In Abbildung 31 ist dargestellt, dass die Behandlung allogen-aktivierter T-Zellen mit dem anti-CD4mAk zu einer reduzierten Phosphorylierung der p70S6 Kinase, vor allem der 70 kDA Isoform, und deren Substrat 40S6 führt, wie auch schon in Abb.19 gezeigt wurde. Unter Gabe von IL-2 und IL-15 konnte die p70S6-Phosphorylierung wieder revertiert werden. Da IL-15 aber für die IFNγ Translation während der allogenen T-Zellaktivierung keine Rolle spielte (Abb.27) scheint die verringerte Aktivierung der p70S6 Kinase in anti-CD4mAk-behandelten Kulturen nicht verantwortlich für den IFNγ Translationsblock zu sein. Auch die Daten der Rapamycin-Hemmung sprechen dagegen, da Rapamycin als Inhibitor von mTOR, worüber die p70S6 Kinase aktiviert wird, keinen Einfluss auf die IFNγ Translation (Abb.29) hatte. Ausserdem zeigte die p70S6 Kinase unter dem anti-CD25mAk, der auch zum IFNγ Translationsblock führte (Abb.26), ein ähnliches Proteinaktivierungsmuster wie unbehandelte allo-aktivierte Zellen (Abb.19).

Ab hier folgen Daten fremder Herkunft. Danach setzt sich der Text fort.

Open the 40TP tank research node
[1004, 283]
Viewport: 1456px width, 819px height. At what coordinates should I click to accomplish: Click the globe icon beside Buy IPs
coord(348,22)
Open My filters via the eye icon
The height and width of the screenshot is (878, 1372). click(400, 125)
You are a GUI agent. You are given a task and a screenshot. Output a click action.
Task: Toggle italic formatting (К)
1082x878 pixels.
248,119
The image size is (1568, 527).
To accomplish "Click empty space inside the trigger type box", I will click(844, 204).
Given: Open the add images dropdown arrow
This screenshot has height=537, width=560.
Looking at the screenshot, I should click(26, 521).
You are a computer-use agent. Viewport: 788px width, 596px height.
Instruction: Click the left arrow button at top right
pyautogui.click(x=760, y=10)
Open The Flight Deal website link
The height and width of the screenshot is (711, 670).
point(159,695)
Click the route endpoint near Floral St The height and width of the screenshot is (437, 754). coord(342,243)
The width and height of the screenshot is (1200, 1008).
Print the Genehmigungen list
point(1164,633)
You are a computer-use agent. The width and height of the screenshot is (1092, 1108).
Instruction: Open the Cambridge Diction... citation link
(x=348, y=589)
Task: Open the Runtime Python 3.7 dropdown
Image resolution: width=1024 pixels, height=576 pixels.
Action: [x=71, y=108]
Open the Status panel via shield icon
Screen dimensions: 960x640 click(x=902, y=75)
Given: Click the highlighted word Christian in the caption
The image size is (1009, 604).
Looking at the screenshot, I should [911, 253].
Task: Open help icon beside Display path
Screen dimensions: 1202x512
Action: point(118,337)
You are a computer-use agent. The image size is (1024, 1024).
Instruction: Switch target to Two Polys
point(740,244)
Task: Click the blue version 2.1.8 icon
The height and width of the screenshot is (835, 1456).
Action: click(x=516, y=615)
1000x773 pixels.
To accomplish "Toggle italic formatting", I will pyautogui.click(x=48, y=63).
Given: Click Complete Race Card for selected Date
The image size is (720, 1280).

Dagegen kann man in allogenen Kulturen eine verringerte Phosphorylierung von eIF2α beobachten, was für einen aktiven Zustand des Initiationsfaktors spricht. Die Zugabe des anti-CD4 Antikörpers zu allo-aktivierten T-Zellen verhinderte jedoch diese Dephosphorylierung. Die Zugabe von rekombinantem IL-2 zu anti-CD4-behandelten allogenen Kulturen führte zu einer Dephosphorylierung und damit Aktivierung des Translationsinitiations-Faktors, rekombinantes IL-15 hatte jedoch keinen Einfluss auf dessen Phosphorylierung.